### TASK GOAL
The expected response is a copy of every line in the entries below that includes the word "canvas".

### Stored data
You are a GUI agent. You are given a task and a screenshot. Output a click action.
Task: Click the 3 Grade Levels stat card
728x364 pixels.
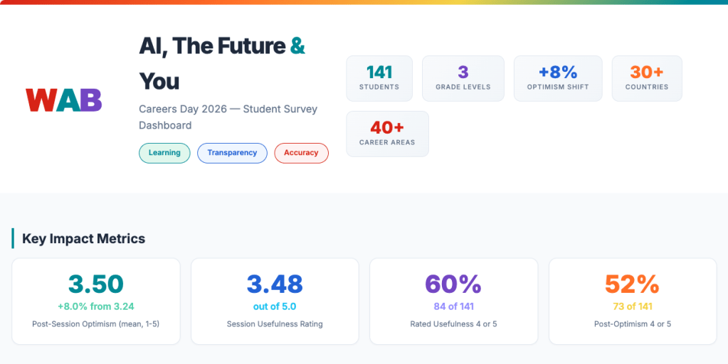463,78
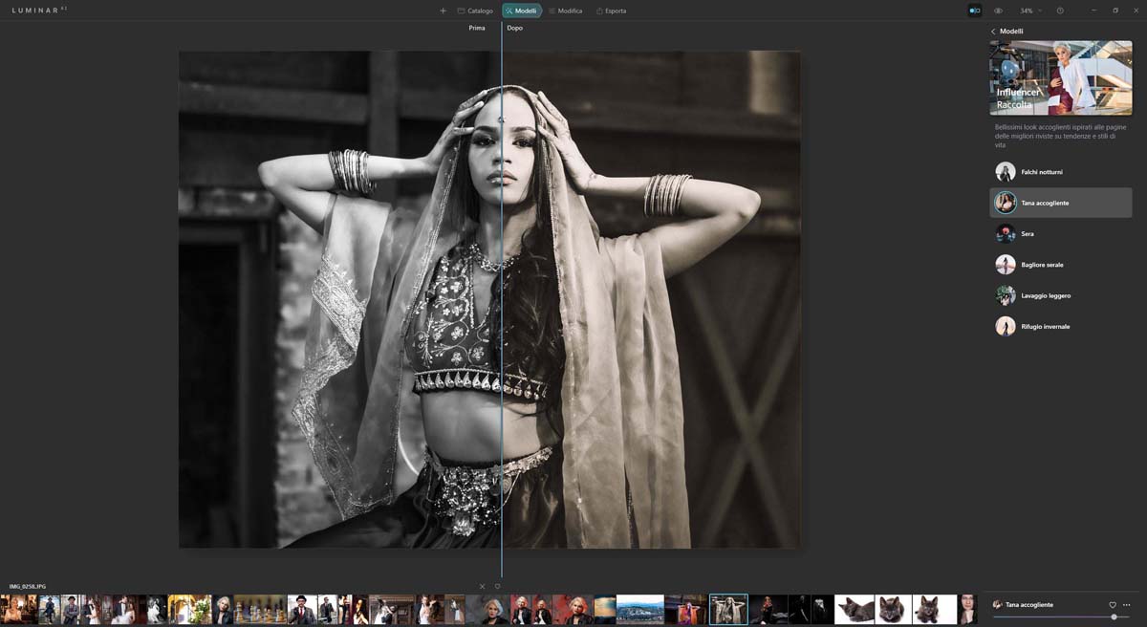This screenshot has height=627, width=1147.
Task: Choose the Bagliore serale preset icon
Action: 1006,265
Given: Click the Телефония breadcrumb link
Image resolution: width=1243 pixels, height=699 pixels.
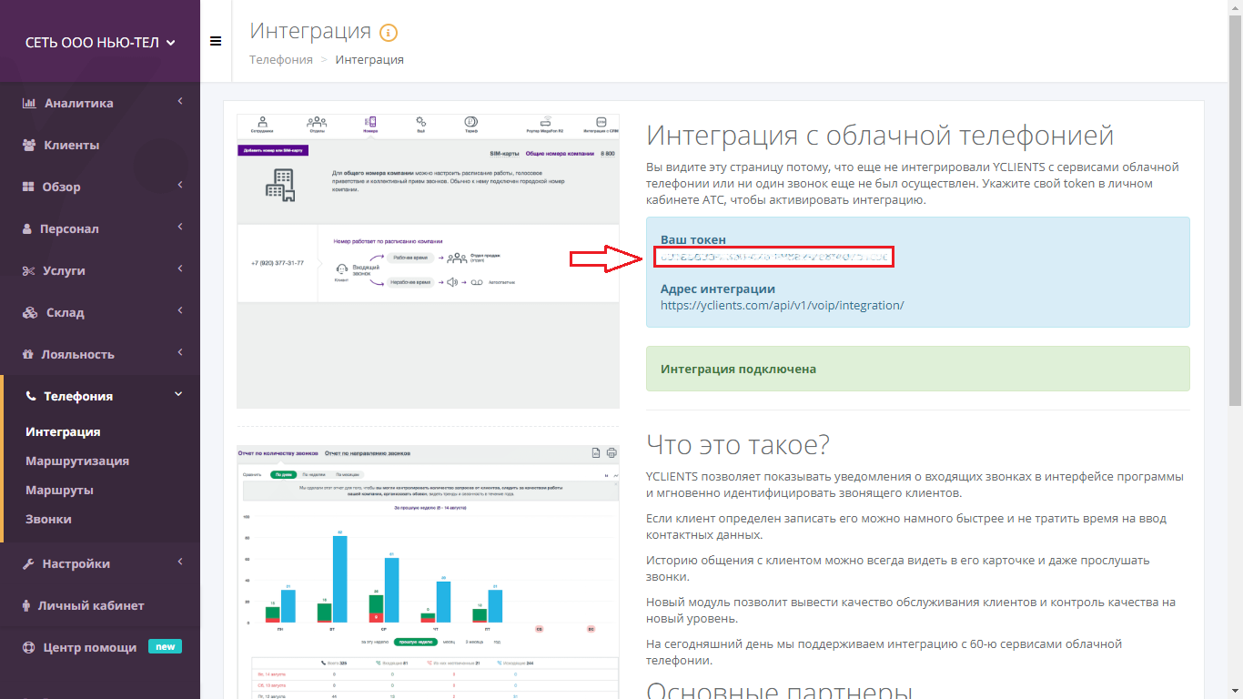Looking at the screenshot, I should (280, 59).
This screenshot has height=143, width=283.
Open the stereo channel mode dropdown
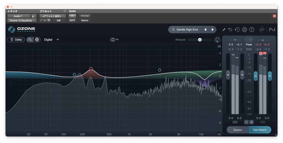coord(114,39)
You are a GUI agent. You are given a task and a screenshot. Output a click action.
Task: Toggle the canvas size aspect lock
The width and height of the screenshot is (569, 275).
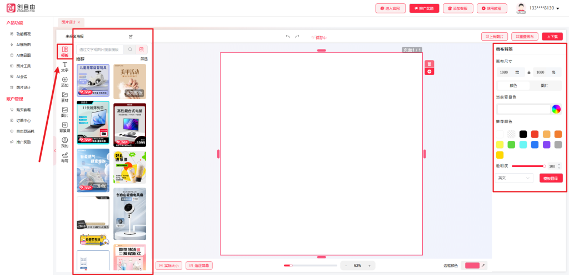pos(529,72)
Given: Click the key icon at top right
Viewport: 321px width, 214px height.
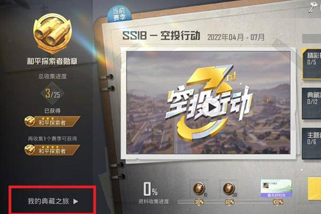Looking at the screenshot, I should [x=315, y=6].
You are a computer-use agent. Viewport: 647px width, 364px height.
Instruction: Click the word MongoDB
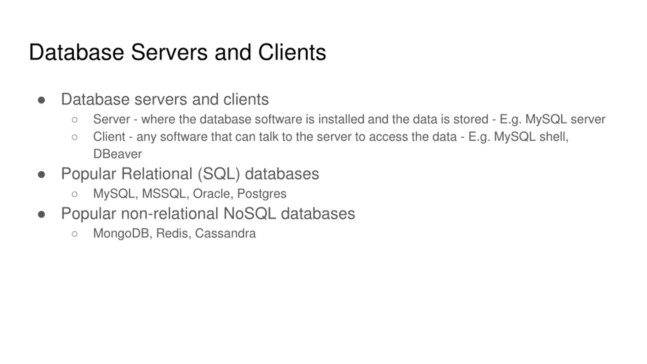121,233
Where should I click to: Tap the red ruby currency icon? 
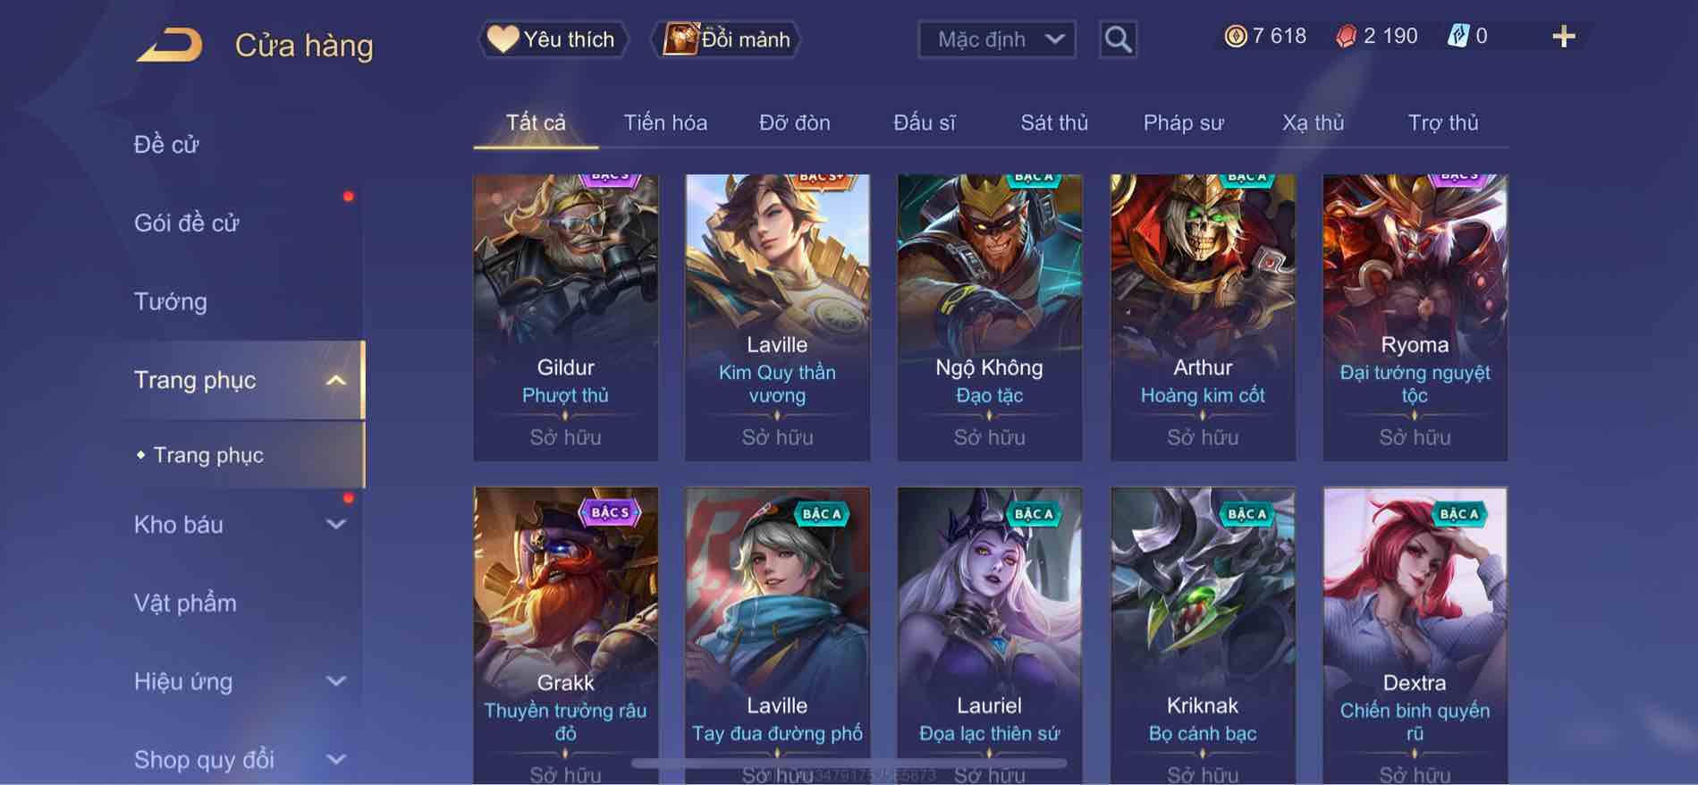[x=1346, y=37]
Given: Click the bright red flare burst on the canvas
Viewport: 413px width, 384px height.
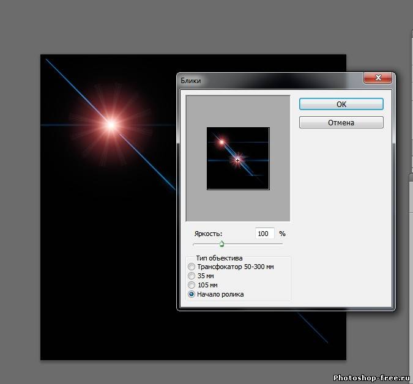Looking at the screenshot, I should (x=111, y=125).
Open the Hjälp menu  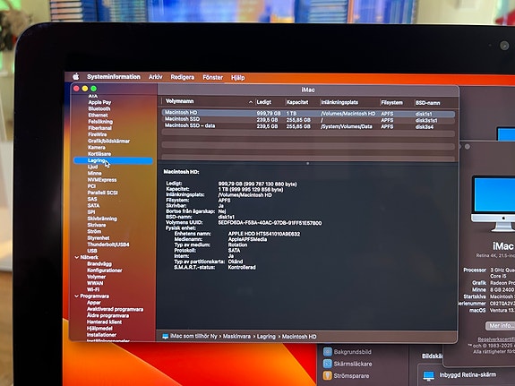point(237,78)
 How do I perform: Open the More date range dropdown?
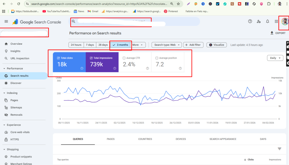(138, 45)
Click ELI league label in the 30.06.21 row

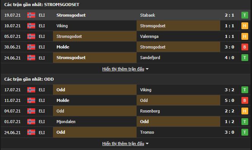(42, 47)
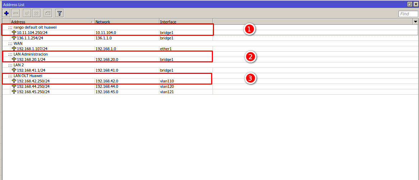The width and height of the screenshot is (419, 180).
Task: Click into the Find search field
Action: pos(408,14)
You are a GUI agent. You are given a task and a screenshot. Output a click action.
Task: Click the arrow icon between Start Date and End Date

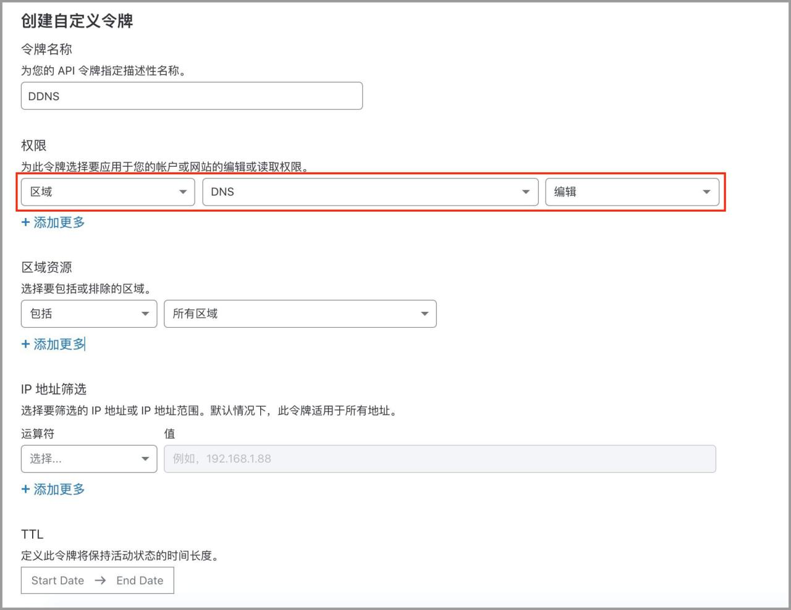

### REPLY TO THE EXERCISE
Task: Toggle the canvas size aspect lock
Given: Click the bright red flare burst on the canvas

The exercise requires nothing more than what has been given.